Seven years of talks have collapsed, as the World Trade Organization failed to negotiate a compromise between rich and developing nations on farming subsidies.

The primary antagonists were the United States v. India and China. None relented on the issue of how and whether to protect poor farmers against a flood of imported produce.

According to the New York Times analysis, that does not bode well for that other ongoing, multiyear international negotiation, about a successor to the Kyoto Protocol on reducing global warming pollution:

The failure also delivers a blow to the credibility of the World Trade Organization, which sets and enforces the rules of international commerce.
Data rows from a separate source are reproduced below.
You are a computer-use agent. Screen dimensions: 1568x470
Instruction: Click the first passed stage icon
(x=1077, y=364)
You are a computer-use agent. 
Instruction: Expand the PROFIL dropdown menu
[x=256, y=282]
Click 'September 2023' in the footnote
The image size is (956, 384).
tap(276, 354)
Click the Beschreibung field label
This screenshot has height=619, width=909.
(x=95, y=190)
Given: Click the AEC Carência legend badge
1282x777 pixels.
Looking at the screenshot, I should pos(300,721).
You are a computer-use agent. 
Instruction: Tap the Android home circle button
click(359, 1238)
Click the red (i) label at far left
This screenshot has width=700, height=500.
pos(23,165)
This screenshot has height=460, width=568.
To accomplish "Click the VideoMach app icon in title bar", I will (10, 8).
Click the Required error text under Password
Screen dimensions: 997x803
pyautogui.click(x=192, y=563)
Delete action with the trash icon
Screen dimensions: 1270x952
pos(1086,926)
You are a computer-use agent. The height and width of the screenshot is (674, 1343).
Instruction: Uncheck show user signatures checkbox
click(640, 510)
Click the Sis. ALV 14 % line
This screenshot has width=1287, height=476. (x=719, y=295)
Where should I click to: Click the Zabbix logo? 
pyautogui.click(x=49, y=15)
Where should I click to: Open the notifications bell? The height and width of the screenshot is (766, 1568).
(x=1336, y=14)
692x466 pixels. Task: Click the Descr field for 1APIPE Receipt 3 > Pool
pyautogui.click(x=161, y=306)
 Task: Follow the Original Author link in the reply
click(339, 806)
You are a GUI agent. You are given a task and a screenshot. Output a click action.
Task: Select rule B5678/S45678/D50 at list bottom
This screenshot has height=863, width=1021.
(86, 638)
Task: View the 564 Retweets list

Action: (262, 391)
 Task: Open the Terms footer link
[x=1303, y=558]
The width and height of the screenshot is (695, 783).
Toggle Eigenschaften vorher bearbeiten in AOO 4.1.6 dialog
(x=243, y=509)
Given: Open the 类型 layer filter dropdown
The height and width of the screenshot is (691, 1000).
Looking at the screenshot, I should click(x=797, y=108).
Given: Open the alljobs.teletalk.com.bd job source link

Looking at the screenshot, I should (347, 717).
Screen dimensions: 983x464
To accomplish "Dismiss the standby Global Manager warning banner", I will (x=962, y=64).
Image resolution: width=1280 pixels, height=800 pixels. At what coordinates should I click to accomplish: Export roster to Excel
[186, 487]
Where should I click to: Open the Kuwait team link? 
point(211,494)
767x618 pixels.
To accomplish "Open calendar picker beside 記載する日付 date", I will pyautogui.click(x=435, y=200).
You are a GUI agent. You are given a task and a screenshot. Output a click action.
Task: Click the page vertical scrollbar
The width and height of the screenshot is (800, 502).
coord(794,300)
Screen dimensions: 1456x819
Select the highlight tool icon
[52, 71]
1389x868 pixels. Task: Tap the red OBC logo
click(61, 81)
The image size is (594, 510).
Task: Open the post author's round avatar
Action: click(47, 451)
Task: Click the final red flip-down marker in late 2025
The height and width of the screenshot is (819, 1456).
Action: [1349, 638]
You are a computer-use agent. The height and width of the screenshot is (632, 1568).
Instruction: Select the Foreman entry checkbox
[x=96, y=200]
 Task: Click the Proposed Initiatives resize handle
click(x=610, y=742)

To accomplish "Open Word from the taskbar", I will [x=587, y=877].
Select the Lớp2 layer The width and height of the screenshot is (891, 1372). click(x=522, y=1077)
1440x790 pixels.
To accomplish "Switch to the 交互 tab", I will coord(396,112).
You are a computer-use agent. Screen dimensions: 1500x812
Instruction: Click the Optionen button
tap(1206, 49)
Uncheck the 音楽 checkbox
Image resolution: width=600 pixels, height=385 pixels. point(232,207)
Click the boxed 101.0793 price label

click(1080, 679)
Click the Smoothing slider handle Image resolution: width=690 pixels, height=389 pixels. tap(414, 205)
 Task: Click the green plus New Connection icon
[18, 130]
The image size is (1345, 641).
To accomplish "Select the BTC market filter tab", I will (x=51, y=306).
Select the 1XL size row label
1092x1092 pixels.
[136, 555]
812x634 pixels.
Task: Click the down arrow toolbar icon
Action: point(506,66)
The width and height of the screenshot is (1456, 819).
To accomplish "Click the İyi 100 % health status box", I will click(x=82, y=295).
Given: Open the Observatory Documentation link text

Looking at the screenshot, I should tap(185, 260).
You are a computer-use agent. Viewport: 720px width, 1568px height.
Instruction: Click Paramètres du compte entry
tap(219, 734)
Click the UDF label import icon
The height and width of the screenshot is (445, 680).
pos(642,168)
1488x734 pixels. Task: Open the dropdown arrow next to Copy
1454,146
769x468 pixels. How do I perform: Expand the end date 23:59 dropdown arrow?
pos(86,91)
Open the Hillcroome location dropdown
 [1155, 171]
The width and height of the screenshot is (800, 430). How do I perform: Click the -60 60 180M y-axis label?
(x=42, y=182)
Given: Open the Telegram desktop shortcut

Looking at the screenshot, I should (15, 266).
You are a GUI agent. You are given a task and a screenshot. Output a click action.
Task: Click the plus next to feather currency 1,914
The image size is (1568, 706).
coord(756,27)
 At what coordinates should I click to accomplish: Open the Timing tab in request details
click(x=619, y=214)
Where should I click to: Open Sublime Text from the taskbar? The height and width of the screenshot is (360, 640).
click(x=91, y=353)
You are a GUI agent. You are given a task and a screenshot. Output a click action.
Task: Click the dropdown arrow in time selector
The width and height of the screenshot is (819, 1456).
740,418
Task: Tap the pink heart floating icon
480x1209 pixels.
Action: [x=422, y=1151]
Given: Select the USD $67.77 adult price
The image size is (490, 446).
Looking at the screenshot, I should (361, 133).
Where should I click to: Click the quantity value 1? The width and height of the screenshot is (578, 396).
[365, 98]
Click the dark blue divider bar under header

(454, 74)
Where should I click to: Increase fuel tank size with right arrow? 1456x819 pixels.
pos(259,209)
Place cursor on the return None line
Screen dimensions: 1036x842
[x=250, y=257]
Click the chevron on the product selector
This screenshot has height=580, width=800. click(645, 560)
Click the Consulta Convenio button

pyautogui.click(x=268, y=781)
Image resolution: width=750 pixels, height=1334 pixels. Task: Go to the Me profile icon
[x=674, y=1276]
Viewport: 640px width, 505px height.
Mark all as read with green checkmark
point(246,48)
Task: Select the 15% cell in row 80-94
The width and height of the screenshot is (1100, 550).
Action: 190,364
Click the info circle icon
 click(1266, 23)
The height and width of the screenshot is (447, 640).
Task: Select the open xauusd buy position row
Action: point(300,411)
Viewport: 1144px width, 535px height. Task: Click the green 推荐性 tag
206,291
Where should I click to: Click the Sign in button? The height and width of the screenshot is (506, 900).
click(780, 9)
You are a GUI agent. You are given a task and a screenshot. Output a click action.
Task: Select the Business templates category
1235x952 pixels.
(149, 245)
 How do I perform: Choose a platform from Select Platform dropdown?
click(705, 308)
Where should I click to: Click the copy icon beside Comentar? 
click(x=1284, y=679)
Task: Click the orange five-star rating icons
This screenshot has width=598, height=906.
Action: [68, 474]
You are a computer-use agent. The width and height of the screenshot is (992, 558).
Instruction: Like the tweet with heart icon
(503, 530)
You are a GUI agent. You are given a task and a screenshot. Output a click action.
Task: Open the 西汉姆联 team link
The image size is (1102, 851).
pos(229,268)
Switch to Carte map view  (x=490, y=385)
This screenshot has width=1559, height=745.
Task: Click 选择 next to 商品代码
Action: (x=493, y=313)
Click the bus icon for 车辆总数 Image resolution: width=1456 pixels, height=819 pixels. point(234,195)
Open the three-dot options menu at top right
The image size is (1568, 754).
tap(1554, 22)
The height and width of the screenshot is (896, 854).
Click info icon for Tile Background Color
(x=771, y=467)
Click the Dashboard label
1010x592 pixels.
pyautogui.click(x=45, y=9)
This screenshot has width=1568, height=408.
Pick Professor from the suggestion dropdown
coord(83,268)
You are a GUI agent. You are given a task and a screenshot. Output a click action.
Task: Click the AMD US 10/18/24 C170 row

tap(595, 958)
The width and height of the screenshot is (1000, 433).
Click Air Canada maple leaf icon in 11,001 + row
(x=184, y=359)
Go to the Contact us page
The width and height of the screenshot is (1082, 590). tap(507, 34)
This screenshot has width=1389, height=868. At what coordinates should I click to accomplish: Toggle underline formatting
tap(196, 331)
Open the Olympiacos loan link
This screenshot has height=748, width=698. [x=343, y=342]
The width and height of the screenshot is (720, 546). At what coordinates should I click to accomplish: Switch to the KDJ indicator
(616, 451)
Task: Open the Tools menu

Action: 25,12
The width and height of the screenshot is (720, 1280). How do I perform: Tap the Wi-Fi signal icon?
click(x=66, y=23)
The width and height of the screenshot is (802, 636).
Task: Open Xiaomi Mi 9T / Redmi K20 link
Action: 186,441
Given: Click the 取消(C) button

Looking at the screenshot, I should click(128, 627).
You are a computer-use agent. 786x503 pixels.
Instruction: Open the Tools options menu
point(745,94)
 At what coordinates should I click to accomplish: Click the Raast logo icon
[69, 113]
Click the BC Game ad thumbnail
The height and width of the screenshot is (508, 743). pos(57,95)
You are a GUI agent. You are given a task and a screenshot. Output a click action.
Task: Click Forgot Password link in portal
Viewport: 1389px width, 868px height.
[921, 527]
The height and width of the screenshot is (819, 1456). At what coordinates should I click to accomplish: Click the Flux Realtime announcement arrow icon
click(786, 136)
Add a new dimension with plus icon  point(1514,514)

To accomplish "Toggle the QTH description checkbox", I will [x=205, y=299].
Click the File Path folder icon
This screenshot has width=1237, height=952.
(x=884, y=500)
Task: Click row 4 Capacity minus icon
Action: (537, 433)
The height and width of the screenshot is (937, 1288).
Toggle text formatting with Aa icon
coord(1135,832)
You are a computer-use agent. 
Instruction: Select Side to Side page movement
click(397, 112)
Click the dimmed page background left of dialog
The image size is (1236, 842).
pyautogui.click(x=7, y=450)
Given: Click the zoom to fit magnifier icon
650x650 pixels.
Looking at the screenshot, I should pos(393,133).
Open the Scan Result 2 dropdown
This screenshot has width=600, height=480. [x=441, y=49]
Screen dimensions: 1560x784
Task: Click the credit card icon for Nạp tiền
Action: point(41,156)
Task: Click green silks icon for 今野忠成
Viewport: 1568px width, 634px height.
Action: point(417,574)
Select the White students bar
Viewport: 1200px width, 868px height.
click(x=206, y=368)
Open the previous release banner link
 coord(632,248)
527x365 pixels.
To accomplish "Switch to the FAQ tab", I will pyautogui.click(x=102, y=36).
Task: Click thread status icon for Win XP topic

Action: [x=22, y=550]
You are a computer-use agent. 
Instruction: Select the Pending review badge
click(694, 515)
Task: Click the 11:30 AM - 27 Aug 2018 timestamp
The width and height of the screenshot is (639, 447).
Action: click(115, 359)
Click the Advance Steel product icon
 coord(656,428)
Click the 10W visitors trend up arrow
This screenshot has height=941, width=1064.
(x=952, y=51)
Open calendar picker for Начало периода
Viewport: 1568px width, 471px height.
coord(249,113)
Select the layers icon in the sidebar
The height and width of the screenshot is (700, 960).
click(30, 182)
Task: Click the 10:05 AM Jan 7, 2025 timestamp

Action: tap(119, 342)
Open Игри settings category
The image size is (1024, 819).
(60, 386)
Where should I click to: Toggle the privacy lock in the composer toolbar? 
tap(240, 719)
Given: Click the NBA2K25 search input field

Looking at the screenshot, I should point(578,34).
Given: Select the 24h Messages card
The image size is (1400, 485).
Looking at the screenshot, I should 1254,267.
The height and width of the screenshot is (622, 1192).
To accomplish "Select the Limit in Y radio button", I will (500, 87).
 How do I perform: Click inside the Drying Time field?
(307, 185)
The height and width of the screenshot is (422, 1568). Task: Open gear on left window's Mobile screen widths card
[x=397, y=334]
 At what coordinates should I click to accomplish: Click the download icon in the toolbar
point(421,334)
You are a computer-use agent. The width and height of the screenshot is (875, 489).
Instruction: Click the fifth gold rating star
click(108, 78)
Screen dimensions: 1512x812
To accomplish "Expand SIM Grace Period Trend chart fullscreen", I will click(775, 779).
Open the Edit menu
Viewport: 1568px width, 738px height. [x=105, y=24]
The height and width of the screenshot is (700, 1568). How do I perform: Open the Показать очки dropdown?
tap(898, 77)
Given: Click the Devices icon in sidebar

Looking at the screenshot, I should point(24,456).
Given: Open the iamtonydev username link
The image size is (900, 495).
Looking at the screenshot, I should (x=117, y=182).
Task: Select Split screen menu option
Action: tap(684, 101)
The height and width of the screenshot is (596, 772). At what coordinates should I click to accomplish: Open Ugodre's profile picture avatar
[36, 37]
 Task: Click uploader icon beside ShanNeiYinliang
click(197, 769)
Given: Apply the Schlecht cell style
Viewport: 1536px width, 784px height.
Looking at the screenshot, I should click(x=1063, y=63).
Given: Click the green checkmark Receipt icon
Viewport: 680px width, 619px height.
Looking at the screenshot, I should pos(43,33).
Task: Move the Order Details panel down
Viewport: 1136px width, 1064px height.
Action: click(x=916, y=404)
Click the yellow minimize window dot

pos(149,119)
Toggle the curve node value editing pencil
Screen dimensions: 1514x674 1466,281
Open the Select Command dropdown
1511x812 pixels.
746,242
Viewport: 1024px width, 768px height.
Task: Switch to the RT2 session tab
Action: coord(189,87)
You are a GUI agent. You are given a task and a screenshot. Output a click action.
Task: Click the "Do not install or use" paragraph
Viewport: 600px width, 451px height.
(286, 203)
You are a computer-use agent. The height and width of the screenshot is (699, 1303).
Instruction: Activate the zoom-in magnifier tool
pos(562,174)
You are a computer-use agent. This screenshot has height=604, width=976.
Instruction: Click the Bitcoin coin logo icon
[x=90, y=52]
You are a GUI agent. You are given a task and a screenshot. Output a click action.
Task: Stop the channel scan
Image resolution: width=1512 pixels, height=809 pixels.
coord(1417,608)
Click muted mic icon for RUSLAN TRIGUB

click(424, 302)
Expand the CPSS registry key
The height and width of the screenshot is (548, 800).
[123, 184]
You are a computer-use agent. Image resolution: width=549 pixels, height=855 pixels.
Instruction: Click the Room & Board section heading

It could set back efforts to work out other multilateral agreements, including those intended to reduce the threat of global warming.

The United Nations has been urging nations to agree to a new framework in Copenhagen in 2009. Meanwhile, President Bush has started a parallel process among the world's top polluters.

A key question — perhaps the key question — has always been what to do about developing nations that historically produced little pollution, but which have recently been pumping out huge amounts. China recently surpassed the United States as the world's top emitter of greenhouse gases, but the United States has still produced the most throughout its industrialized history, and still produces the most per capita.

If these nations can't agree on the details of how to trade nicely — something that has a clear national benefit, to the economy — it's hard to imagine them agreeing to rules that might hobble their economies, at least in the short term.

But a new president in the White House also could change the dynamics on the international stage. Many who want to see a strong international agreement on global warming have eagerly anticipated a change in the White House, since both leading candidates, Republican John McCain and Democrat Barack Obama, have expressed more wholehearted support for reducing emissions at home with new regulations.